> [Passage provided]:
+-------+

The global financial crisis has been felt in Nigeria through low oil prices, a slump in capital inflow, pressure on foreign exchange reserve amongst others. The gross mismanagement and governance failure created another quality and liquidity problem among banks, exposing weaknesses in certain specific banks.
Previously in this country, banks distress was resolved by license revocation, followed by bank failure, leading to losses by depositors and shareholders. But I think it is extremely important for us to bear this in mind. We had institutions that were failing. What would have been done previously was to hand them over to the Nigerian Deposit Insurance Corporation (NDIC) and liquidate them. But what the CBN has done this time is to be proactive and anticipatory, representing a change in ongoing institutional reform efforts. Our over-riding objective in embarking on reform in the banking sector is to promote a banking system that is sound, stable and efficient that would ensure a sound foundation for promoting sustainable economic activities. We need to do these by ensuring sound governance and management, adequate liquidity and robust Capital Adequacy. The five banks, in which we intervened, had a combination of all three. It wasn't just a case of being short of capital in which case you would just put in capital or give them time to increase capital. It wasn't just a case of liquidity problem in which case you give them liquidity support. It was a combination of lack of capital, lack of liquidity and lack of governance and therefore the institutions were in a grave situation.
The market
The capital market remains extremely important and central to the economy and nexus between banks and capital market in Nigeria in particular is very tight. Banking stocks make up over 67% of the stock Exchange's market capitalisation, which, in fact, is a major risk to the stock Exchange itself. In other parts of the world, the financial services account for about 25% of the market capitalisation. So, when you have one industry accounting for 70% of capitalisation, then when the industry sneezes, the rest of the market catches cold. Improved governance, transparency, disclosure and assets quality, are critical to the long-term growth and resilience of the capital market and we keep emphasizing these because people say these actions may shake confidence. In fact, these actions are the actions that would restore confidence. This is because confidence is installed when you have transparency, disclosure, ethics and professionalism. The capital market continues to play a major role in banking reform and the actions we have taken have provided a platform for the restoration of confidence and are in the interest of the sustainability and growth of the capital market. Our priority as the CBN in all our actions following our mandate naturally would be to safeguard the interest of depositors and creditors. But having said that, all stakeholders, including shareholders, would be treated in fair and transparent manner. The CBN would achieve its objective by acting within the boundaries of the Nigerian law. No action would be taken without having been reviewed appropriately. And we intend to reform the banking system in order to prevent a similar crisis from occurring in the future.

+-------+

> [Recorded information]:
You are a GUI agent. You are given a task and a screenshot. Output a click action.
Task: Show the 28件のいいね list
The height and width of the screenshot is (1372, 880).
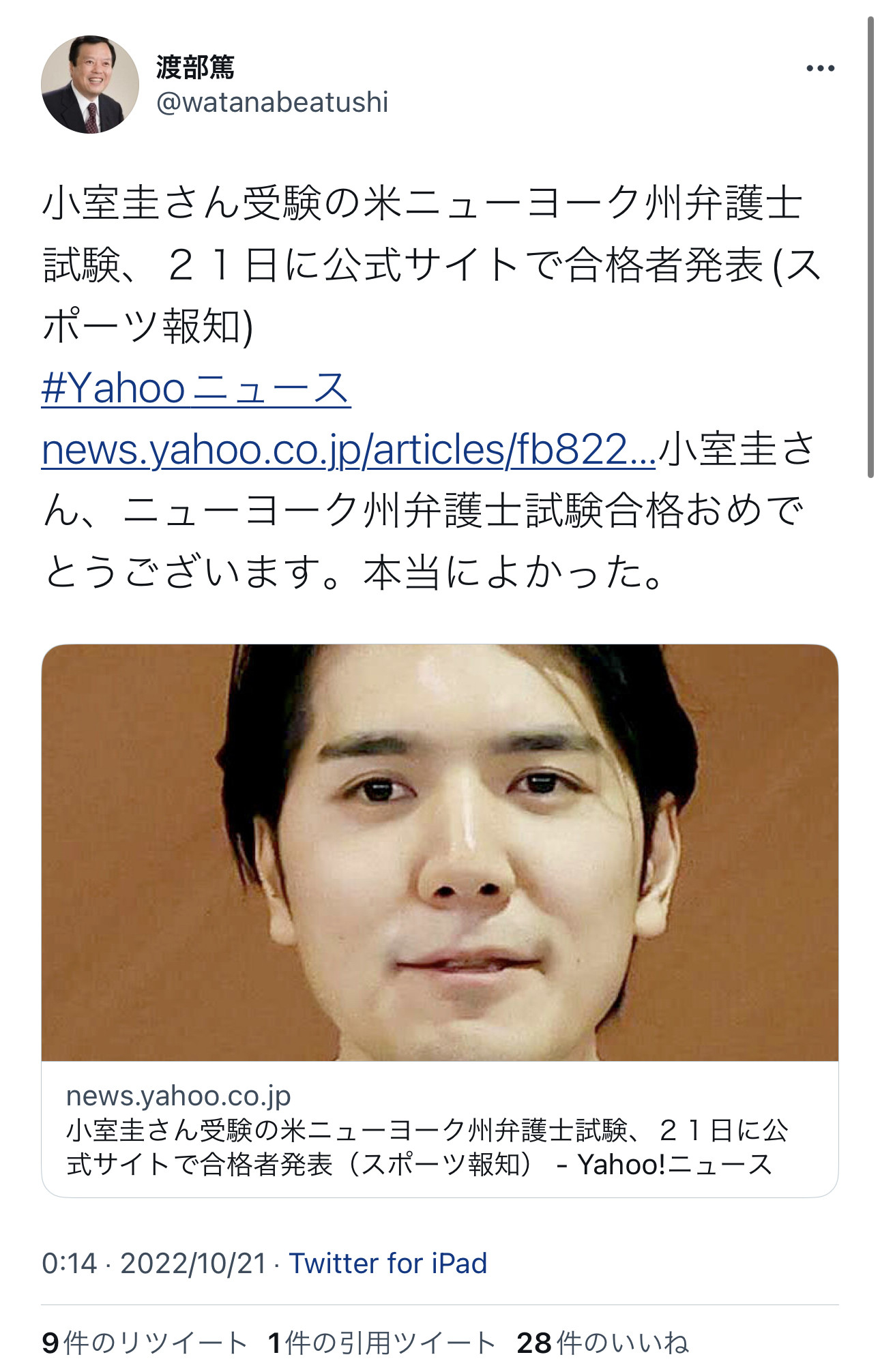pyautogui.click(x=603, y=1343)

+-------+

> [The tasks]:
1 > From the passage on Nigerian banking reform, list the things it says confidence is installed by having.
2 > Please answer these from the passage on Nigerian banking reform:
(a) What share of the Stock Exchange's market capitalization do banking stocks make up?
(b) In how many banks did the CBN intervene?
(c) What was previously done with failing institutions?
The lines that come after the passage on Nigerian banking reform aren't needed here.

> [Outputs in order]:
1 > Transparency, disclosure, ethics, and professionalism.

2 >
(a) Over 67%.
(b) Five.
(c) They were handed over to the Nigerian Deposit Insurance Corporation (NDIC) and liquidated.